紫外线中的长波紫外线(UVA)与人体皮肤光老化发生关系密切,在皮肤光老化的研究日显重要。紫外线照射等各种因素通过配体独立的信号机制激活了细胞各种受体信号转导路径。成纤维细胞是真皮中最主要的细胞成分,紫外线(UV)照射导致成纤维细胞的过早衰老,胶原合成能力下降,基质金属蛋白酶(MMPs)表达升高,细胞外基质降解,胶原降解和合成的平衡被打破,形成了光老化的皱纹特征~([3])。在皮肤光老化发生的机制方面,主要从胶原的合成和降解方面进行大量研究。近年来,国内外学者针对UVA照射导致细胞内的一系列变化进行了大量研究,AP-1蛋白表达在光老化的研究中有着重要作用,其由c-fos和c-jun蛋白组成~([4])。国内外进行了大量抗光老化的研究,但至今尚未找到确切的抗光老化方法。随着对光老化发生机制的深入研究,研究者发现细胞因子之间的调控对皮肤光老化起着很重要的作用,细胞膜上细胞因子受体参与光老化的进程,细胞因子及细胞因子受体通路在光老化中的作用越来越受到重视。PallaviChauhan研究表明,各种刺激条件,如:UV照射,渗透性应激和热休克等会导致表皮生长因子受体,白细胞因子受体,肿瘤坏死因子受体,血小板源性生长因子和活化因子受体的信号转导通路激活。它们激活后导致基质金属蛋白酶分泌增加,胶原降解,最终导致皮肤皱纹的形成。在五个信号通路的发生过程中,AP-1转录因子中的c-jun蛋白表达在通路中的常见调节蛋白~([5])。信号路径中AP-1蛋白的表达在光老化发生过程中发挥重要作用~([6])。如何应用细胞因子等物质进行抗光老化研究,最近的研究对这方面的报道甚少。

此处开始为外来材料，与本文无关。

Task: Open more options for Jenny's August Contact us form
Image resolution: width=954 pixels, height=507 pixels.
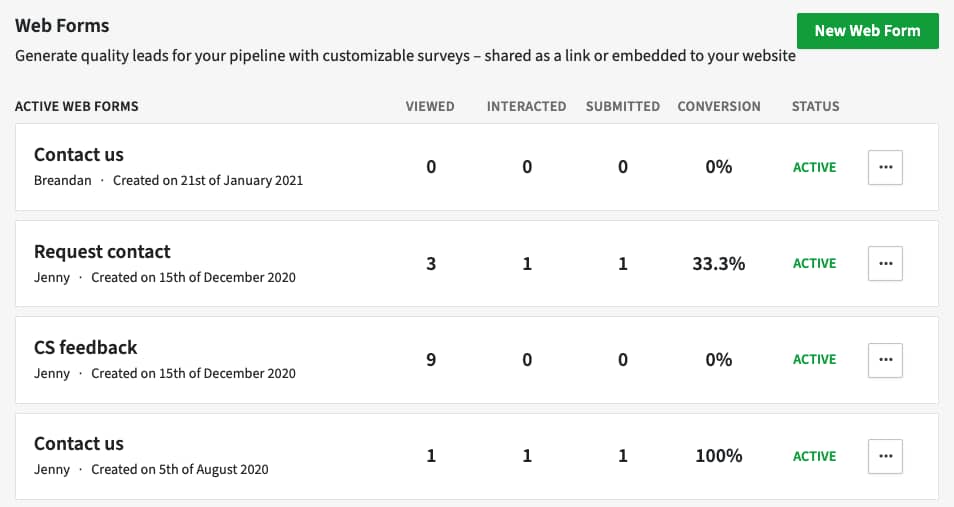Action: pos(885,456)
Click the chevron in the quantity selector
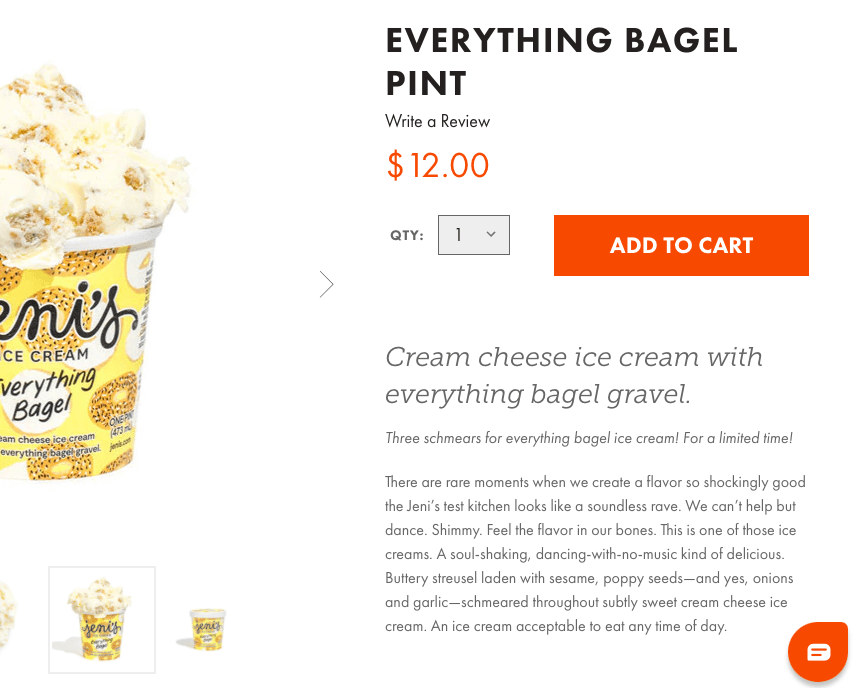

本研究旨在进行体外人皮肤成纤维细胞培养,构建细胞光老化模型,探讨不同剂量UVA照射体外培养的皮肤成纤维细胞,对其形态和增殖情况的影响及对细胞内AP-1蛋白的组成部分(c-fos和c-jun)表达的影响。同时用不同剂量的EGFR抑制剂预处理成纤维细胞后,进行UVA 15 J/cm2照射,通过表皮生长因子受体通路的干预,观察细胞形态和检测细胞增殖情况,检测细胞AP-1蛋白的组成成分c-fos和c-jun表达的变化。通过以上研究,全面系统地探讨EGFR抑制剂对UVA照射体外培养皮肤成纤维细胞光老化的保护作用。
【研究方法】
1.取年轻成人包皮,用组织块培养法进行皮肤成纤维细胞培养传代,用第5代成纤维细胞做实验对象,进行细胞分组。采用不同剂量的UVA(5 J/cm210J/cm~2、20J/cm~2)照射,设立对照组(未照射),建立成纤维细胞光老化模型。培养24h后采用四甲基偶氮唑盐比色(MTT)法检测照射后细胞的增殖活性,光学倒置显微镜观察细胞形态。采用细胞免疫组化方法检测不同剂量UVA照射对体外培养的皮肤成纤维细胞c-fos,c-jun表达的影响。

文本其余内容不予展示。